Foundation models are a big change in AI. They move away from specialized systems and toward more generalist frameworks that can get data from huge, diverse, and unlabeled datasets and use it for different tasks with minimal additional training.

Pre-trained models like GPT-3, BERT, and DALL-E have absorbed wide-ranging knowledge from huge datasets, enabling them to understand broad aspects of the world. This preliminary training allows these models to be fine-tuned for specific applications, avoiding the need to build new models from scratch for each task.

The Transformer architecture, commonly associated with these models, excels at processing data sequences through attention mechanisms that dynamically evaluate the importance of different inputs. This design enables the models to generate coherent and contextually relevant outputs across various data types, including text and images.

Foundation models are designed to be a common starting point customized to perform well on a wide range of downstream tasks, a strong base of modern AI systems.

Key Examples of Foundation Models in AI

Transformer-based Large Language Models (LLMs):

Transformer-based LLMs, such as GPT-3 and BERT, have significantly advanced the capabilities of AI in natural language processing. These models utilize a transformer architecture that allows for highly effective parallel processing and handling of sequential data. They are pivotal due to their ability to learn from vast amounts of data and generalize across various tasks without task-specific tuning, dramatically enhancing efficiency and flexibility in AI. applications​.

Transformer Architecture

Transformer Architecture

CLIP (Contrastive Language–Image Pre-training):

CLIP by OpenAI is another foundational model designed to understand images in conjunction with textual descriptions. This multimodal model can perform tasks that require linking images with relevant text, making it exceptionally useful in applications that span both visual and textual data. Its ability to generalize from natural language to visual concepts without direct training on specific visual tasks marks a significant advancement in AI's capabilities​​.

CLIP Training

CLIP Training

 


BERT (Bidirectional Encoder Representations from Transformers):

BERT is revolutionary in the NLP domain. Developed by Google, BERT's bidirectional training mechanism allows it to understand the context of a word based on all surrounding words, unlike previous models, which processed text linearly. 

This capability has set new standards for NLP tasks, including question-answering and language translation.

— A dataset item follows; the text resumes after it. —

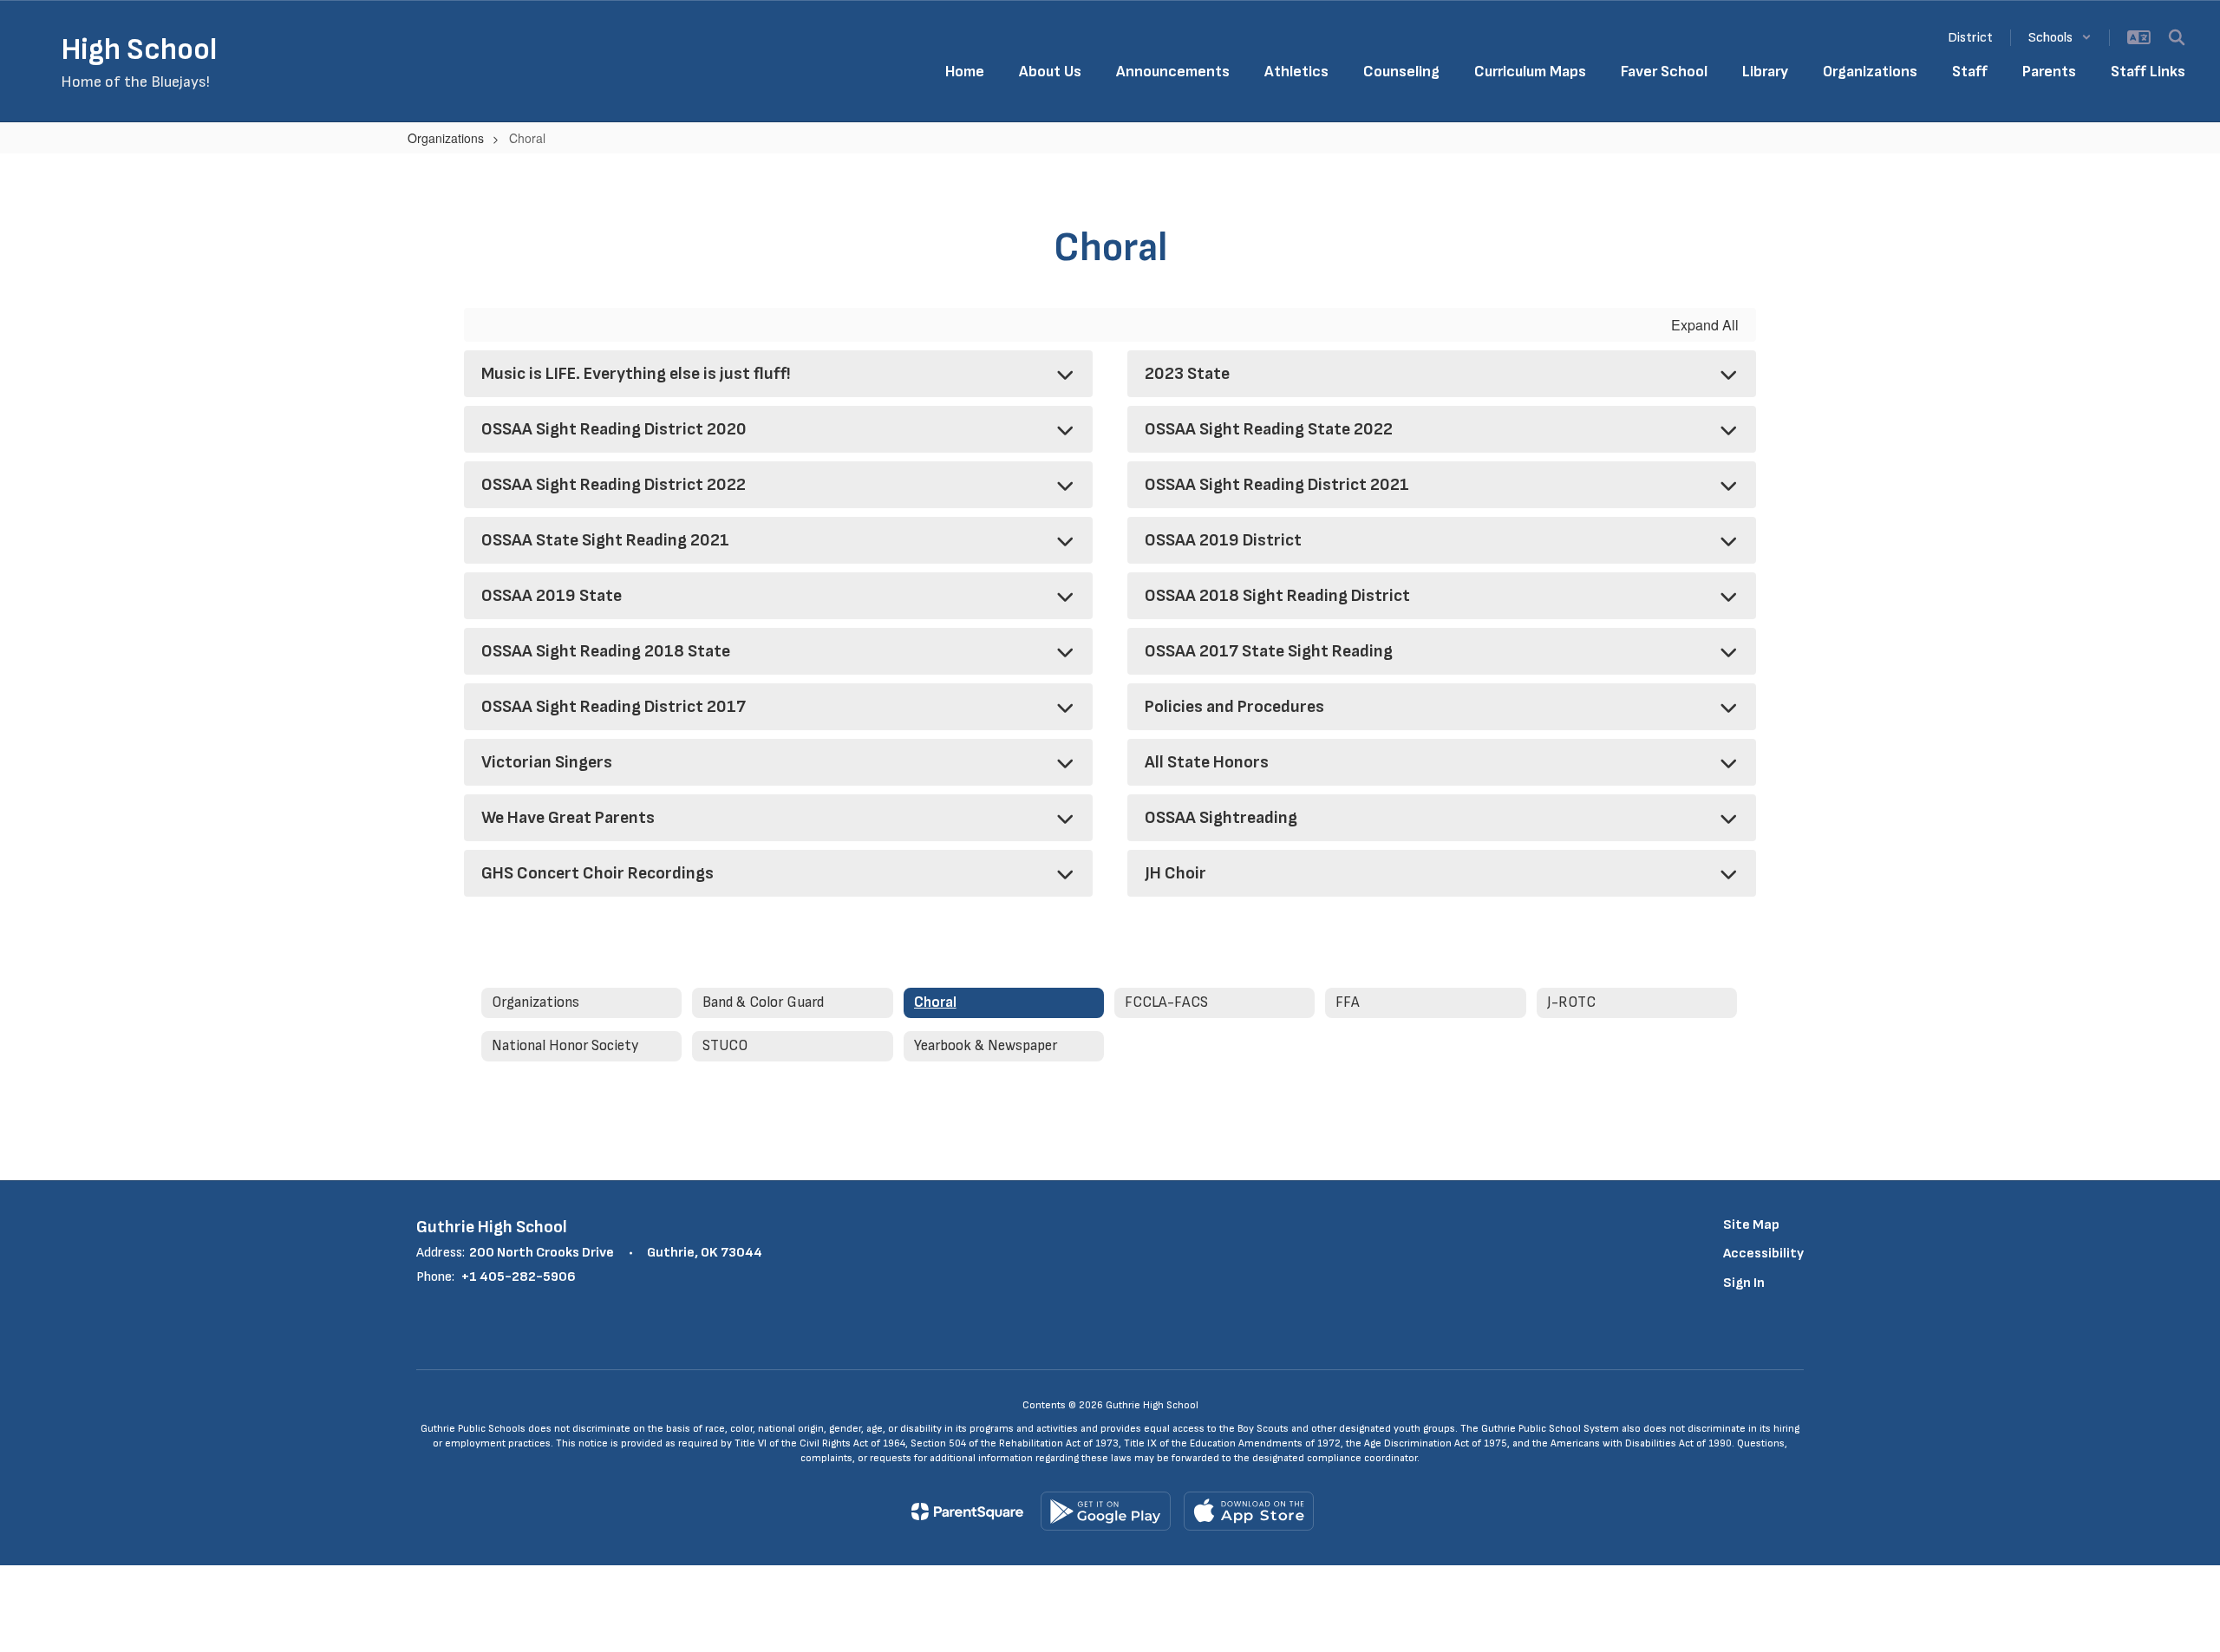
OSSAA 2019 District (1223, 540)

BERT's effectiveness is further enhanced by techniques like masked language modeling, which involves predicting randomly masked words in a sentence, providing a robust way to learn deep contextual relationships within the text. The model's flexibility is evident from its various adaptations, such as RoBERTa and DistilBERT, which adjust its architecture for optimized performance or efficiency​.

Comparison of BERT architectures

Comparison of BERT Architectures 

Architectural Evolution of Foundation Models

Dual-Encoder Architecture

Dual-encoder architectures employ two separate encoders, each handling a different type of input—textual, visual, or from different languages. Each encoder independently processes its input, and its outputs are aligned using a contrastive loss function, which synchronizes the embeddings from both encoders. This method is invaluable for tasks like image-text and multilingual information retrieval, where distinct processing pathways are necessary for each modality or language.

Fusion Architecture

Fusion architectures take a step further by integrating the outputs of individual encoders into a single, cohesive representation. This approach allows for more intricate interactions between modalities, leading to improved performance on tasks that demand a nuanced understanding of the combined data, such as visual question-answering and multimodal sentiment analysis.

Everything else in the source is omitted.